Are you able to quote each entry exactly as written?

___ SUPPLIED DATA ___

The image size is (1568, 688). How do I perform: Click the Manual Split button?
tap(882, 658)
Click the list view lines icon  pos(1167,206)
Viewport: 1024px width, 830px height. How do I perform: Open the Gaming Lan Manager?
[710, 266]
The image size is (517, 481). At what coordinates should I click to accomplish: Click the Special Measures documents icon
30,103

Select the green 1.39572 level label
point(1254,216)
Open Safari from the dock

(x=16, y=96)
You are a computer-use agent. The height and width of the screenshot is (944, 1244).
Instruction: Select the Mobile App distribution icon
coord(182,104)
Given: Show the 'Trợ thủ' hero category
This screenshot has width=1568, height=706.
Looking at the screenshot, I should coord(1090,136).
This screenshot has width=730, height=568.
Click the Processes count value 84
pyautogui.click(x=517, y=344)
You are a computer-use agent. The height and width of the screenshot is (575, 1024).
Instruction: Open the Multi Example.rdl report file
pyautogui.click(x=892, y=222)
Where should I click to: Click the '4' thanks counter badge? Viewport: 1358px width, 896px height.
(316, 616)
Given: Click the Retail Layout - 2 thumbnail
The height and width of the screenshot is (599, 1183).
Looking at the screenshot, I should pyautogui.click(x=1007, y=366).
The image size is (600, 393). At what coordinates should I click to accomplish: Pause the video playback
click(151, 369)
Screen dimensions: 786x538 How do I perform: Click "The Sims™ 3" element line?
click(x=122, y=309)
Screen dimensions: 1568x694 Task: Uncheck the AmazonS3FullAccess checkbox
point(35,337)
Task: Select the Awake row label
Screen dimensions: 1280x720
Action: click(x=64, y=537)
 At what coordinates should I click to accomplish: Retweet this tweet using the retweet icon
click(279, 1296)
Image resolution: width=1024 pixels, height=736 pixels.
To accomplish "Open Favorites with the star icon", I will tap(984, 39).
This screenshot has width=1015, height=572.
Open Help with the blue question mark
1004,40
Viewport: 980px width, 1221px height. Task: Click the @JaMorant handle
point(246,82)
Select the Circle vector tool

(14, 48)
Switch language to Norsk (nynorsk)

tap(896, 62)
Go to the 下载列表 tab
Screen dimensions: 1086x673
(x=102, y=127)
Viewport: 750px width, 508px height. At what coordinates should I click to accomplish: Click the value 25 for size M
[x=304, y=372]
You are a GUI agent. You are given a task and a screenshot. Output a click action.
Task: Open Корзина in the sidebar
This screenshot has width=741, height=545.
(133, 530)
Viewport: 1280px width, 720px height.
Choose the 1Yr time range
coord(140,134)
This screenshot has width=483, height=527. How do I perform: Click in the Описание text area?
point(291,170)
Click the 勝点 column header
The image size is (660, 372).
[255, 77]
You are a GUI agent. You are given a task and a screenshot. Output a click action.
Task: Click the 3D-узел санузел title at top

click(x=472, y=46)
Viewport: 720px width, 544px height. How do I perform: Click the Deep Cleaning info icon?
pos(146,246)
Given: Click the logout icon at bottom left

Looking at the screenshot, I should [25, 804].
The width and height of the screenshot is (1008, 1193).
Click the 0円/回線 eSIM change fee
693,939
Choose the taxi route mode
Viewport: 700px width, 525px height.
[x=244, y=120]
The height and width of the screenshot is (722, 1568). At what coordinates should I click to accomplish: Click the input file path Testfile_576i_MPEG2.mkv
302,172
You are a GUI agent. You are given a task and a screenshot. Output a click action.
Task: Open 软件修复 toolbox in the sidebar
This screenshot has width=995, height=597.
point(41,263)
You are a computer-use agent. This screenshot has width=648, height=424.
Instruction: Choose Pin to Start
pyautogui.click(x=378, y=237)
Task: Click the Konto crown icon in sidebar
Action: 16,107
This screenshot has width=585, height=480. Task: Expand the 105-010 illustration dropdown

___

### ANSWER FOR THIS EXERCISE
The image size is (1568, 688). How do I perform: Click the Manual Split button?
tap(882, 658)
Click the list view lines icon  pos(1167,206)
Viewport: 1024px width, 830px height. How do I perform: Open the Gaming Lan Manager?
[710, 266]
The image size is (517, 481). At what coordinates should I click to accomplish: Click the Special Measures documents icon
30,103

Select the green 1.39572 level label
point(1254,216)
Open Safari from the dock

(x=16, y=96)
You are a computer-use agent. The height and width of the screenshot is (944, 1244).
Instruction: Select the Mobile App distribution icon
coord(182,104)
Given: Show the 'Trợ thủ' hero category
This screenshot has width=1568, height=706.
Looking at the screenshot, I should coord(1090,136).
This screenshot has width=730, height=568.
Click the Processes count value 84
pyautogui.click(x=517, y=344)
You are a computer-use agent. The height and width of the screenshot is (575, 1024).
Instruction: Open the Multi Example.rdl report file
pyautogui.click(x=892, y=222)
Where should I click to: Click the '4' thanks counter badge? Viewport: 1358px width, 896px height.
(316, 616)
Given: Click the Retail Layout - 2 thumbnail
The height and width of the screenshot is (599, 1183).
Looking at the screenshot, I should pyautogui.click(x=1007, y=366).
The image size is (600, 393). At what coordinates should I click to accomplish: Pause the video playback
click(151, 369)
Screen dimensions: 786x538 How do I perform: Click "The Sims™ 3" element line?
click(x=122, y=309)
Screen dimensions: 1568x694 Task: Uncheck the AmazonS3FullAccess checkbox
point(35,337)
Task: Select the Awake row label
Screen dimensions: 1280x720
Action: click(x=64, y=537)
 At what coordinates should I click to accomplish: Retweet this tweet using the retweet icon
click(279, 1296)
Image resolution: width=1024 pixels, height=736 pixels.
To accomplish "Open Favorites with the star icon", I will tap(984, 39).
This screenshot has width=1015, height=572.
Open Help with the blue question mark
1004,40
Viewport: 980px width, 1221px height. Task: Click the @JaMorant handle
point(246,82)
Select the Circle vector tool

(14, 48)
Switch language to Norsk (nynorsk)

tap(896, 62)
Go to the 下载列表 tab
Screen dimensions: 1086x673
(x=102, y=127)
Viewport: 750px width, 508px height. At what coordinates should I click to accomplish: Click the value 25 for size M
[x=304, y=372]
You are a GUI agent. You are given a task and a screenshot. Output a click action.
Task: Open Корзина in the sidebar
This screenshot has width=741, height=545.
(133, 530)
Viewport: 1280px width, 720px height.
Choose the 1Yr time range
coord(140,134)
This screenshot has width=483, height=527. How do I perform: Click in the Описание text area?
point(291,170)
Click the 勝点 column header
The image size is (660, 372).
[255, 77]
You are a GUI agent. You are given a task and a screenshot. Output a click action.
Task: Click the 3D-узел санузел title at top

click(x=472, y=46)
Viewport: 720px width, 544px height. How do I perform: Click the Deep Cleaning info icon?
pos(146,246)
Given: Click the logout icon at bottom left

Looking at the screenshot, I should [25, 804].
The width and height of the screenshot is (1008, 1193).
Click the 0円/回線 eSIM change fee
693,939
Choose the taxi route mode
Viewport: 700px width, 525px height.
[x=244, y=120]
The height and width of the screenshot is (722, 1568). At what coordinates should I click to accomplish: Click the input file path Testfile_576i_MPEG2.mkv
302,172
You are a GUI agent. You are given a task and a screenshot. Output a click action.
Task: Open 软件修复 toolbox in the sidebar
This screenshot has width=995, height=597.
point(41,263)
You are a computer-use agent. This screenshot has width=648, height=424.
Instruction: Choose Pin to Start
pyautogui.click(x=378, y=237)
Task: Click the Konto crown icon in sidebar
Action: 16,107
This screenshot has width=585, height=480. Task: Expand the 105-010 illustration dropdown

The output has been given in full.